In part two of our series, "Addicted to Text Messaging," we learn more about what they're saying.
Can it really become an addiction, or is text messaging a harmless, even a productive way to communicate?
"I would say it's just a way of communicating. It's like the telephone, like when it was first invented," said 16-year-old Britney Ball. She says she's sent and received up to 600 texts in a day. At 30 seconds each, that adds up to five hours.
For businessman Dave Politis, text messaing is a tool with some potential hazards.

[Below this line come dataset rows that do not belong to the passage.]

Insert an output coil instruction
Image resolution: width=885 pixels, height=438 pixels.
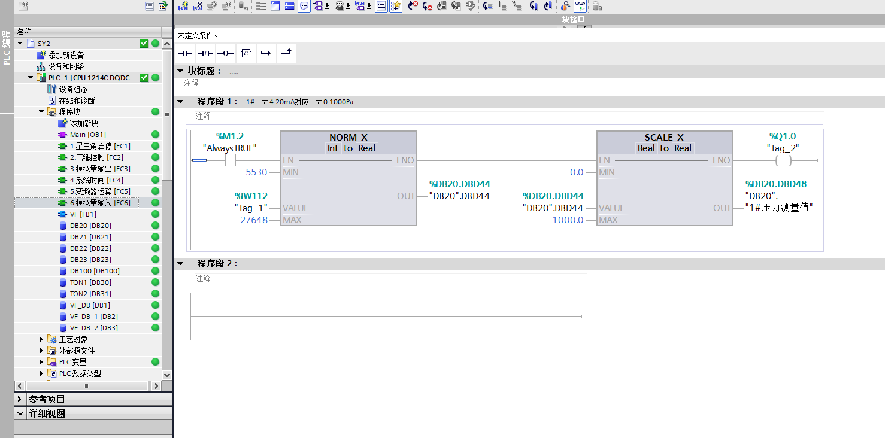pyautogui.click(x=226, y=53)
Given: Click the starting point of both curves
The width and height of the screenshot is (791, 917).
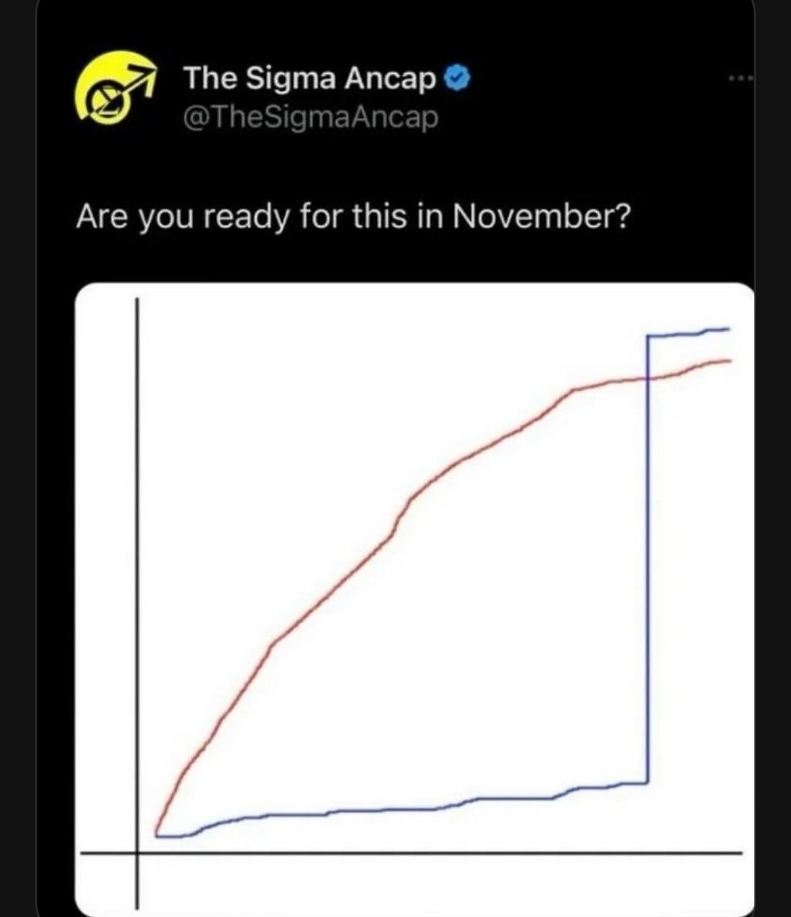Looking at the screenshot, I should (x=157, y=833).
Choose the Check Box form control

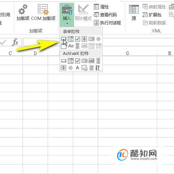click(x=77, y=39)
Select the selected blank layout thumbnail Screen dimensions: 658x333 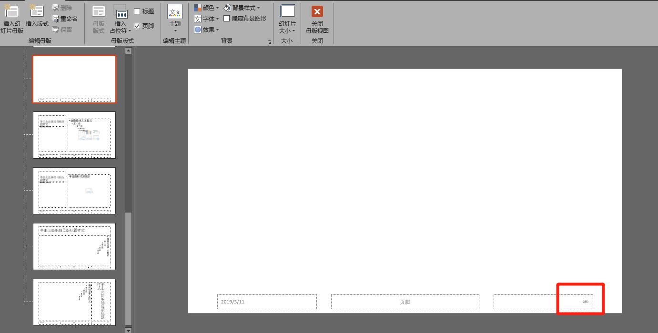point(74,79)
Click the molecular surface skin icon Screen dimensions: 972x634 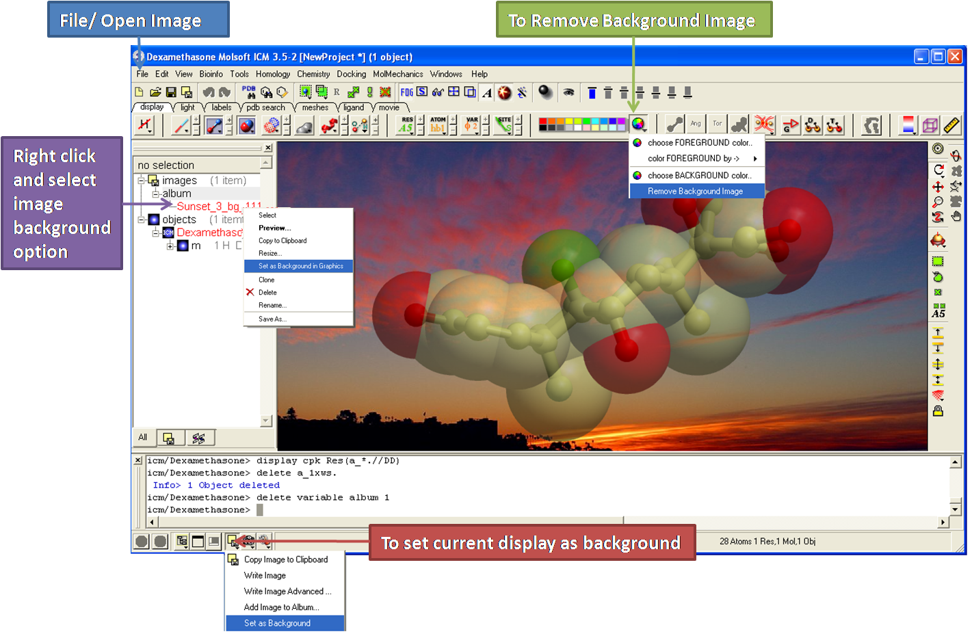(x=304, y=126)
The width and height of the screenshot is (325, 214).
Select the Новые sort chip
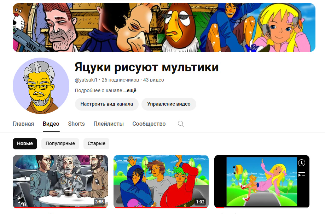[25, 144]
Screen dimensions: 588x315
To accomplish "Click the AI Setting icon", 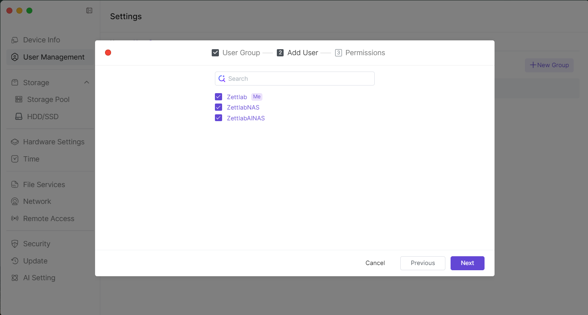I will [15, 278].
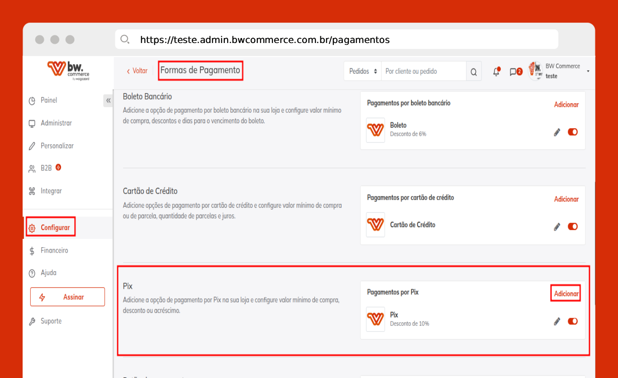Open the Pedidos search type dropdown
618x378 pixels.
point(363,72)
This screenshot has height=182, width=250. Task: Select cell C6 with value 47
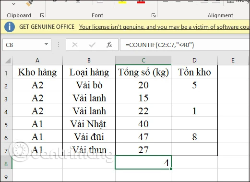tap(143, 136)
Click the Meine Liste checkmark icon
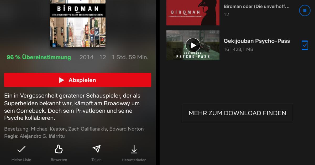Viewport: 315px width, 165px height. [21, 149]
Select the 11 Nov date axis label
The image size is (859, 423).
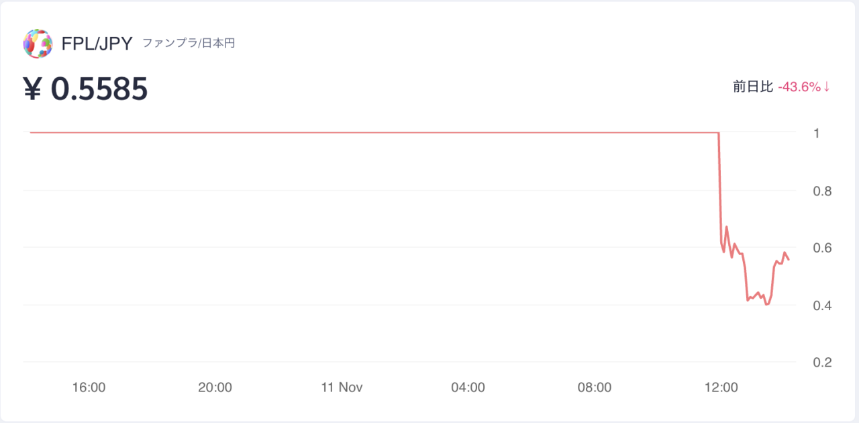(x=342, y=387)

"The first reaction when I feel it buzz or when I hear a beep, beep, beep, beep is to pick it up and see who sent me a text message, who's the e-mail from, who's the phone call from? And if I'm talking to a member of my family or to a client, that's a challenge," he said.
Politis draws a line.
"If you and I are talking, and I say, ‘Excuse me, I need to take this,' I've just told you, the person I'm talking to, that the message I'm looking at is more important than you are."
Dr. Doug Goldsmith of the Children's Center agrees.
"If it's interfering with that relationship in front of you, it's a problem. I don't care what we call it," he says.
He has a bit of trouble calling it an addiction.
"I don't think we need to pathologize it," he said.
Goldsmith says the drawback is the idea that it's out of our control. In the world of text messaging, he thinks that's rare, but he does see other problems.
"Many are arguing that it's dropped our coping skills and our problem-solving skills, because now I can go to the grocery store and instead of thinking through, ‘Huh, do we use this product or that product, what size does she mean?' Pick up the cell phone; you call home and say, ‘What did you want me to do?'"
Then there's communication. Politis sees problems there.
"You can't hear their facial expressions. You can't hear the tone of their voice. You cannot convey meaning," he explained.
"Texting is lousy communication. What we're doing is texting each other in sound-bytes. And that's not a good way to share with you my feelings and share with you my deepest emotions," he said.
Goldsmith, who deals with plenty of communication problems in families, is concerned it will get worse. As he puts it, there are some great things about text messaging and our digital age, and some lousy things.